誰かの人生を生きている気がしていた。
結局、最後まで自分からは言えなかった。
大学進学で一人暮らしをすることになり、
母と二人で引っ越し準備をしていた。
私は兄が二人いる末っ子で、母にとって待望の女の子だった。
可愛い服をたくさん着せてもらったし、髪も伸ばしていて
家族全員に可愛がられて育ったと思う。
でも私はずっと兄たちが羨ましかった。
なんで自分だけ違うんだろうって。
心のどこかでは分かっていた。
自分の心は男性なんだって。
でも言えなかった。
私が黙っていれば、みんな幸せだから。
荷物が片付いた時、母が言った。
「ごめんね。
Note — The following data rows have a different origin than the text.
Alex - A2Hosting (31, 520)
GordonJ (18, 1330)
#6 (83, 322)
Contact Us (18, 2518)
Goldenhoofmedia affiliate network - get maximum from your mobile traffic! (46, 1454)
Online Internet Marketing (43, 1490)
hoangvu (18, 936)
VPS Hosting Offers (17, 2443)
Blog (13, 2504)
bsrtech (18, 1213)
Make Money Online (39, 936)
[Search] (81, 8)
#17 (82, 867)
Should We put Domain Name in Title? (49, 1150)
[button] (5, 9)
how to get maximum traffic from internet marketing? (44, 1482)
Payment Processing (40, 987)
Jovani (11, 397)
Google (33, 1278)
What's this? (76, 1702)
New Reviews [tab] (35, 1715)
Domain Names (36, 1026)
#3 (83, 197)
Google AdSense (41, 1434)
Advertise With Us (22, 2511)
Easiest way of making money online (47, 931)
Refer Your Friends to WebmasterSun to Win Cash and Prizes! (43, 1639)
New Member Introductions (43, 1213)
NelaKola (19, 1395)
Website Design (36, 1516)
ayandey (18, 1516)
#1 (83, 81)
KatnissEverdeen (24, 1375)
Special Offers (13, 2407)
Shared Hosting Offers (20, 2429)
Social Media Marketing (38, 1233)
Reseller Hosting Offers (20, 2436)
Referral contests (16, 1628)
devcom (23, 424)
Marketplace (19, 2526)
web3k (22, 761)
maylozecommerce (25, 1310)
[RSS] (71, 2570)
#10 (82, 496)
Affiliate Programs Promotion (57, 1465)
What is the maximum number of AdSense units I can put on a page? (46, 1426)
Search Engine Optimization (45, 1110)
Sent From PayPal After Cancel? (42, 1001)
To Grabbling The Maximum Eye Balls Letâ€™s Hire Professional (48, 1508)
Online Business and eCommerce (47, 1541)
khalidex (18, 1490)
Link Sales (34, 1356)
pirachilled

私、女の子が欲しいってずっと強く思っていたから。
ちゃんと産んであげられなくて、ごめんね。」
息が止まった。
母は泣いていた。
お母さんは悪くないって言いたいのに声がでない。
……でも気づいてた。
母がいつからか私の服はズボンしか買わなくなったこと。
兄たちと同じように接するようになったこと。
お互い気づかないふりをしてた。
「これからは、自分の人生を生きなさい。」
ずっと、自分じゃない誰かの人生を生きている気がしていた。
でも母のお陰でやっと自分になれた気がした。